#### What you have to do:
Rewrite the data, replacing "GUI agent" with "interface assistant" and leaving everything else unchanged.

#### Records for this exercise:
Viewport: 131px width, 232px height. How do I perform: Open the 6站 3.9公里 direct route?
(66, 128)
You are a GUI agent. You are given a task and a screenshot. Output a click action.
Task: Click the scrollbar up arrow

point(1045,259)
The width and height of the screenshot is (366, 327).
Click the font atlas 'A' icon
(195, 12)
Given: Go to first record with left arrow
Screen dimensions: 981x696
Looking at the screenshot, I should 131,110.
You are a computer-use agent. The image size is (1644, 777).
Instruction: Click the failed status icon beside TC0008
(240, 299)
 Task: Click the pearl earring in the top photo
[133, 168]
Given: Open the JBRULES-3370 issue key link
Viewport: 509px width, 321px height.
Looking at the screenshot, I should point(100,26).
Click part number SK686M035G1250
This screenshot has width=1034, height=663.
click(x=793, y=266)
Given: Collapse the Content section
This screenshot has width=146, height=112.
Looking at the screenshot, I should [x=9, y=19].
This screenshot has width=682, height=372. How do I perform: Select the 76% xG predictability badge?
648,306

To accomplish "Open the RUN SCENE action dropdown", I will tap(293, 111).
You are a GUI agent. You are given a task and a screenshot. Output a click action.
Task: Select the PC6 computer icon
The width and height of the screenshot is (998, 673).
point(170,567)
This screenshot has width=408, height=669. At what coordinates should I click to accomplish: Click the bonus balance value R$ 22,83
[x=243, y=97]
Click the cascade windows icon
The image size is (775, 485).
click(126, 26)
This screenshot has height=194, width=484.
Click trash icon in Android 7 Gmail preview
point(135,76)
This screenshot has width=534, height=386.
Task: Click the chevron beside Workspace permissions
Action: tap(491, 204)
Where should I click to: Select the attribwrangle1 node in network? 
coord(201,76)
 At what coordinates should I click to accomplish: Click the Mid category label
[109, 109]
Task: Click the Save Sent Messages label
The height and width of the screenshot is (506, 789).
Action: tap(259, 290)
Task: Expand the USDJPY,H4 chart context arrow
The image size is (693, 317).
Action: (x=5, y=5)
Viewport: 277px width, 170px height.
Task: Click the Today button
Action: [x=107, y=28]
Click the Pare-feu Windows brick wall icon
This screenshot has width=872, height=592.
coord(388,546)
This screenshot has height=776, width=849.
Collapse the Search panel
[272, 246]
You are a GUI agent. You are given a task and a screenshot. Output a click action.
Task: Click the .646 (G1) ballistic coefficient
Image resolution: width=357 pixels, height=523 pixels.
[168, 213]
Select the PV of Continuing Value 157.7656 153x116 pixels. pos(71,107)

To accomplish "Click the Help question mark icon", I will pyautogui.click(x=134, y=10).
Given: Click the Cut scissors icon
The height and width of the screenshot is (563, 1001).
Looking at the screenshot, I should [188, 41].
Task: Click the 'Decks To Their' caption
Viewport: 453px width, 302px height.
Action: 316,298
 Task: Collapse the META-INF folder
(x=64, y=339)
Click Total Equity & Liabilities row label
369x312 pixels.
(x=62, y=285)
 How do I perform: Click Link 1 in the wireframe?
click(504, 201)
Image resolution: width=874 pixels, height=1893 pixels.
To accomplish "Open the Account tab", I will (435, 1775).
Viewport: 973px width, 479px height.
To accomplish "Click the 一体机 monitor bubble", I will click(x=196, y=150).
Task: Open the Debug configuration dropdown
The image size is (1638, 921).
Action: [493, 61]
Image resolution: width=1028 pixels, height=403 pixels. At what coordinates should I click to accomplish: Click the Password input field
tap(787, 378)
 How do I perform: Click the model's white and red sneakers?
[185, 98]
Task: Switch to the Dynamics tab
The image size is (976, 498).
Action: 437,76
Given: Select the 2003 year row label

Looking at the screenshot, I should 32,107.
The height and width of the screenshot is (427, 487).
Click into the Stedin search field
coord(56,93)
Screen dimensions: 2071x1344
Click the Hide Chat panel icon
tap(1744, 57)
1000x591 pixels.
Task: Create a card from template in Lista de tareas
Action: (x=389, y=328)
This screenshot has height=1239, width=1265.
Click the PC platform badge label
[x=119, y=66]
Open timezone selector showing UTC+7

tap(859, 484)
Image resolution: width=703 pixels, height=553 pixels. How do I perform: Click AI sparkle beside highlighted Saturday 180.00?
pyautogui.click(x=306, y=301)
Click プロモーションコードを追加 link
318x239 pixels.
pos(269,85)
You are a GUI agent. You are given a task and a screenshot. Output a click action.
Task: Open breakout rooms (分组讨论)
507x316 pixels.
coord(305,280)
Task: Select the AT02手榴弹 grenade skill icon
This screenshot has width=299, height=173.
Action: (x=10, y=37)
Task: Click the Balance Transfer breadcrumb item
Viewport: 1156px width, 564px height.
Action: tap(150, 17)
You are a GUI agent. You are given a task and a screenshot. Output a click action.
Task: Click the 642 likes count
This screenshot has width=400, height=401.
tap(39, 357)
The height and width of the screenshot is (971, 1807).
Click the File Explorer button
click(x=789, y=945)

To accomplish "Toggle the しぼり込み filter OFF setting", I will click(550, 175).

#### Completed task:
Viewport: 131px width, 232px height. How do I perform: Open the 6站 3.9公里 direct route?
(66, 128)
You are a interface assistant. You are given a task and a screenshot. Output a click action.
Task: Click the scrollbar up arrow

point(1045,259)
The width and height of the screenshot is (366, 327).
Click the font atlas 'A' icon
(195, 12)
Given: Go to first record with left arrow
Screen dimensions: 981x696
Looking at the screenshot, I should 131,110.
You are a computer-use agent. The image size is (1644, 777).
Instruction: Click the failed status icon beside TC0008
(240, 299)
 Task: Click the pearl earring in the top photo
[133, 168]
Given: Open the JBRULES-3370 issue key link
Viewport: 509px width, 321px height.
Looking at the screenshot, I should point(100,26).
Click part number SK686M035G1250
This screenshot has width=1034, height=663.
click(x=793, y=266)
Given: Collapse the Content section
This screenshot has width=146, height=112.
Looking at the screenshot, I should [x=9, y=19].
This screenshot has width=682, height=372. How do I perform: Select the 76% xG predictability badge?
648,306

To accomplish "Open the RUN SCENE action dropdown", I will tap(293, 111).
You are a interface assistant. You are given a task and a screenshot. Output a click action.
Task: Select the PC6 computer icon
The width and height of the screenshot is (998, 673).
point(170,567)
This screenshot has width=408, height=669. At what coordinates should I click to accomplish: Click the bonus balance value R$ 22,83
[x=243, y=97]
Click the cascade windows icon
The image size is (775, 485).
click(126, 26)
This screenshot has height=194, width=484.
Click trash icon in Android 7 Gmail preview
point(135,76)
This screenshot has width=534, height=386.
Task: Click the chevron beside Workspace permissions
Action: tap(491, 204)
Where should I click to: Select the attribwrangle1 node in network? 
coord(201,76)
 At what coordinates should I click to accomplish: Click the Mid category label
[109, 109]
Task: Click the Save Sent Messages label
The height and width of the screenshot is (506, 789).
Action: tap(259, 290)
Task: Expand the USDJPY,H4 chart context arrow
The image size is (693, 317).
Action: (x=5, y=5)
Viewport: 277px width, 170px height.
Task: Click the Today button
Action: [x=107, y=28]
Click the Pare-feu Windows brick wall icon
This screenshot has width=872, height=592.
coord(388,546)
This screenshot has height=776, width=849.
Collapse the Search panel
[272, 246]
You are a interface assistant. You are given a task and a screenshot. Output a click action.
Task: Click the .646 (G1) ballistic coefficient
Image resolution: width=357 pixels, height=523 pixels.
[168, 213]
Select the PV of Continuing Value 157.7656 153x116 pixels. pos(71,107)

To accomplish "Click the Help question mark icon", I will pyautogui.click(x=134, y=10).
Given: Click the Cut scissors icon
The height and width of the screenshot is (563, 1001).
Looking at the screenshot, I should [188, 41].
Task: Click the 'Decks To Their' caption
Viewport: 453px width, 302px height.
Action: 316,298
 Task: Collapse the META-INF folder
(x=64, y=339)
Click Total Equity & Liabilities row label
369x312 pixels.
(x=62, y=285)
 How do I perform: Click Link 1 in the wireframe?
click(504, 201)
Image resolution: width=874 pixels, height=1893 pixels.
To accomplish "Open the Account tab", I will (435, 1775).
Viewport: 973px width, 479px height.
To accomplish "Click the 一体机 monitor bubble", I will click(x=196, y=150).
Task: Open the Debug configuration dropdown
The image size is (1638, 921).
Action: [493, 61]
Image resolution: width=1028 pixels, height=403 pixels. At what coordinates should I click to accomplish: Click the Password input field
tap(787, 378)
 How do I perform: Click the model's white and red sneakers?
[185, 98]
Task: Switch to the Dynamics tab
The image size is (976, 498).
Action: 437,76
Given: Select the 2003 year row label

Looking at the screenshot, I should 32,107.
The height and width of the screenshot is (427, 487).
Click into the Stedin search field
coord(56,93)
Screen dimensions: 2071x1344
Click the Hide Chat panel icon
tap(1744, 57)
1000x591 pixels.
Task: Create a card from template in Lista de tareas
Action: (x=389, y=328)
This screenshot has height=1239, width=1265.
Click the PC platform badge label
[x=119, y=66]
Open timezone selector showing UTC+7

tap(859, 484)
Image resolution: width=703 pixels, height=553 pixels. How do I perform: Click AI sparkle beside highlighted Saturday 180.00?
pyautogui.click(x=306, y=301)
Click プロモーションコードを追加 link
318x239 pixels.
pos(269,85)
You are a interface assistant. You are given a task and a screenshot. Output a click action.
Task: Open breakout rooms (分组讨论)
507x316 pixels.
coord(305,280)
Task: Select the AT02手榴弹 grenade skill icon
This screenshot has width=299, height=173.
Action: (x=10, y=37)
Task: Click the Balance Transfer breadcrumb item
Viewport: 1156px width, 564px height.
Action: tap(150, 17)
You are a interface assistant. You are given a task and a screenshot. Output a click action.
Task: Click the 642 likes count
This screenshot has width=400, height=401.
tap(39, 357)
The height and width of the screenshot is (971, 1807).
Click the File Explorer button
click(x=789, y=945)

To accomplish "Toggle the しぼり込み filter OFF setting", I will click(550, 175).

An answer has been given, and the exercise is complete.